--- Source data Enclosed Below ---

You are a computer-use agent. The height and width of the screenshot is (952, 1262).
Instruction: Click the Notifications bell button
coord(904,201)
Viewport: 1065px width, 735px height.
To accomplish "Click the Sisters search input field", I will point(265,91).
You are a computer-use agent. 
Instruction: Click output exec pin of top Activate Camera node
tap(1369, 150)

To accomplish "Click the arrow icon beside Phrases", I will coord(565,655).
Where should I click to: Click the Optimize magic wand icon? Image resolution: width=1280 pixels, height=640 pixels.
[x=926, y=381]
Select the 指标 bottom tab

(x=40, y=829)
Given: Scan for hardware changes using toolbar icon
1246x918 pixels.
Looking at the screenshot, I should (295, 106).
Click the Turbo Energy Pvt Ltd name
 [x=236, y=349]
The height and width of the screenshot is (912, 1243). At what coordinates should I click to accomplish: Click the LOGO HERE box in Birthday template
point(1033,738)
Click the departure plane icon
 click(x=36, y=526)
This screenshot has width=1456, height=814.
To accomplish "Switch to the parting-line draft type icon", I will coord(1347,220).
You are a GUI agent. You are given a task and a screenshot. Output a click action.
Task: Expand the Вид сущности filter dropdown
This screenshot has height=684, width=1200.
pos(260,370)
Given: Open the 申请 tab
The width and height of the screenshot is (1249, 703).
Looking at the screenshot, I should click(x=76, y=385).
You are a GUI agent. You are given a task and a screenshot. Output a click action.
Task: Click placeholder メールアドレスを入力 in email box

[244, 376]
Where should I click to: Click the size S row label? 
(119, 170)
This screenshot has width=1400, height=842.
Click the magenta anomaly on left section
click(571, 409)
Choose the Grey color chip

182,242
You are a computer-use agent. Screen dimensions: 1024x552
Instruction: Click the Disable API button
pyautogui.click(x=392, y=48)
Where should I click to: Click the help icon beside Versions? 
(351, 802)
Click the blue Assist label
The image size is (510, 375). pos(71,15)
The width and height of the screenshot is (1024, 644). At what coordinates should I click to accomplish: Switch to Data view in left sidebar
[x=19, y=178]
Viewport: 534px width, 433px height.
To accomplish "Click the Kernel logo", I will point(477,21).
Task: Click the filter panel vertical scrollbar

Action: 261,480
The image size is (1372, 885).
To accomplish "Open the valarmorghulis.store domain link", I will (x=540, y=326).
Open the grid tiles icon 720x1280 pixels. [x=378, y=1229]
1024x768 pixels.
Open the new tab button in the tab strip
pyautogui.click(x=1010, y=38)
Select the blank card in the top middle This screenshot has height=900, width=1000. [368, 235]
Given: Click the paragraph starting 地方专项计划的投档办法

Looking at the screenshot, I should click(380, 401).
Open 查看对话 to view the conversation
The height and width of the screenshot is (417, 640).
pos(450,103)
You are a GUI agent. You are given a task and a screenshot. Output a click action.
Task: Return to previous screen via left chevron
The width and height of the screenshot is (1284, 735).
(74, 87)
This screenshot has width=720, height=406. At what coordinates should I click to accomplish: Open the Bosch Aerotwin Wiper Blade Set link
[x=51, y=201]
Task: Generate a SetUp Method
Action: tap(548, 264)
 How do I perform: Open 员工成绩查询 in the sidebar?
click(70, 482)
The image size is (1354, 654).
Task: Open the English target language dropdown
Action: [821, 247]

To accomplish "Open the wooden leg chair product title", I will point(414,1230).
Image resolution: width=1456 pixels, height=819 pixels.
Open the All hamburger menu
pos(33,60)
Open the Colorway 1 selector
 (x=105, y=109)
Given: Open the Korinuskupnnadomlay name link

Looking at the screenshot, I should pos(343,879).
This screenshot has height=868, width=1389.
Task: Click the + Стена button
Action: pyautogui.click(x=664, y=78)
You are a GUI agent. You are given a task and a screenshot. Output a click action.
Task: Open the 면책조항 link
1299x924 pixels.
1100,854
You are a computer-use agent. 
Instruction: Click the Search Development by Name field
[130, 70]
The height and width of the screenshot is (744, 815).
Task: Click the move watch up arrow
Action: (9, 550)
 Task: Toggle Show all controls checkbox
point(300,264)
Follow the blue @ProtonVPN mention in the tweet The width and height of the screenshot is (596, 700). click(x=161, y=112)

--- End of Enclosed Source data ---

◆ Instructions to follow:
Examine the listing and say how many of its lines contain the string "will". Give the number alone.

◆ Worked solution:
6